You won’t find any budget-priced home in San Francisco or San Mateo counties. And it’s becoming rarer to find them in Santa Clara County. In addition, few homes in Napa and Sonoma counties are listed for under $425,000. About a quarter of the homes listed in Solano County are in that range. However, if you’re willing to live in a less desirable neighborhood, you can find bargains and potentially some upside.
In the East Bay in Richmond, the median home price is $527,200, according to Zillow data. In Pinole, it’s $519,100, and in San Pablo, it’s $415,200. The typical home in these communities has about 1,000 square feet of living space. With BART, the commute from Richmond to San Francisco’s Financial District is just 30-minutes.
The challenge in many of these communities is the crime rate and the public school system. Most of the homes have security fences, gates, and lockable reinforced metal screen doors.

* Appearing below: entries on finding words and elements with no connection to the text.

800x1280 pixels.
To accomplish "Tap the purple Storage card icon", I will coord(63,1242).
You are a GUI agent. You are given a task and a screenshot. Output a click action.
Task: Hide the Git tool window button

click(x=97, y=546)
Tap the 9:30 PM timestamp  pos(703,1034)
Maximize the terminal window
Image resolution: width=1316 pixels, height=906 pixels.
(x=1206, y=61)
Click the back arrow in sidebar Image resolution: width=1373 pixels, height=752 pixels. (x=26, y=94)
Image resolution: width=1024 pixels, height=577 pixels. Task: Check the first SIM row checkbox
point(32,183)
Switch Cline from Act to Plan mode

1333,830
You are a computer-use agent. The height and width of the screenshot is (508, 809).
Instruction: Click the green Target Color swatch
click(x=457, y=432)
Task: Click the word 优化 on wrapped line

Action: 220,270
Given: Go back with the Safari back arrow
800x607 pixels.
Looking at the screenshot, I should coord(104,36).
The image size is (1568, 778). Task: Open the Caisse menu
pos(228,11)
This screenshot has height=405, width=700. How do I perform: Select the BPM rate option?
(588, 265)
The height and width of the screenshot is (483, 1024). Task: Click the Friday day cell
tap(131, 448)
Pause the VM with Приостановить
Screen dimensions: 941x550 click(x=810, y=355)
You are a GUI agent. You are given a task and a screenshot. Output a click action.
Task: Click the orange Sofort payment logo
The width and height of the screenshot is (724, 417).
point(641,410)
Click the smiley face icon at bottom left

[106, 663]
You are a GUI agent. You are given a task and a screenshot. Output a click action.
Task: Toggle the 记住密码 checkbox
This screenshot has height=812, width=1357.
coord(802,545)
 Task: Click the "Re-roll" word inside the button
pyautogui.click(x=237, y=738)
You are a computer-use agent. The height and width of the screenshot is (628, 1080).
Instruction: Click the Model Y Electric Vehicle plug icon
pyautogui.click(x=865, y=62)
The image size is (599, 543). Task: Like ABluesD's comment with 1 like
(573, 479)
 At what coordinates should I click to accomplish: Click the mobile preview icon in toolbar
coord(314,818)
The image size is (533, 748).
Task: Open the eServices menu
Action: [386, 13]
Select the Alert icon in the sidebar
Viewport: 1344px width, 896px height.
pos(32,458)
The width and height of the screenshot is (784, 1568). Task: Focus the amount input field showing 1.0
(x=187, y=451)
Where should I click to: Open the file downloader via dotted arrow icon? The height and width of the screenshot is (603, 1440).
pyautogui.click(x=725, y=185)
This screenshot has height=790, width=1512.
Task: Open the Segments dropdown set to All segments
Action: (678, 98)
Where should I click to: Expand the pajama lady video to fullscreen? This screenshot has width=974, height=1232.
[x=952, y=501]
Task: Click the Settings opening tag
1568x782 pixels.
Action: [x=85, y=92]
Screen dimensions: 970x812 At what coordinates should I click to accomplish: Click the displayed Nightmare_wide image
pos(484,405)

“East Oakland is probably the most affordable place on this side of the bridge,” said Denise Kees, a local real estate agent who grew up in Oakland. While she said that the crime rate has dropped in recent years, crime can vary “block by block.” She advises people who are considering buying in these budget neighborhoods to “Look with your own eyes. Don’t let old stereotypes and stigmas get in the way.”
If you’re looking for a Craftsman bungalow with classic features, such as wood floors, coved ceilings, and built-in bookshelves and china cabinets, and which has some upside, the East Bay is where you can find it.
Eric Wong, another East Bay real estate agent, told the story of a single-family home in an unassuming neighborhood in Berkeley that sold for $530,000 four years ago. He said a small developer saw potential with the large lot it was on and built three new units on the lot. Within a month, all were selling for more than $1 million each.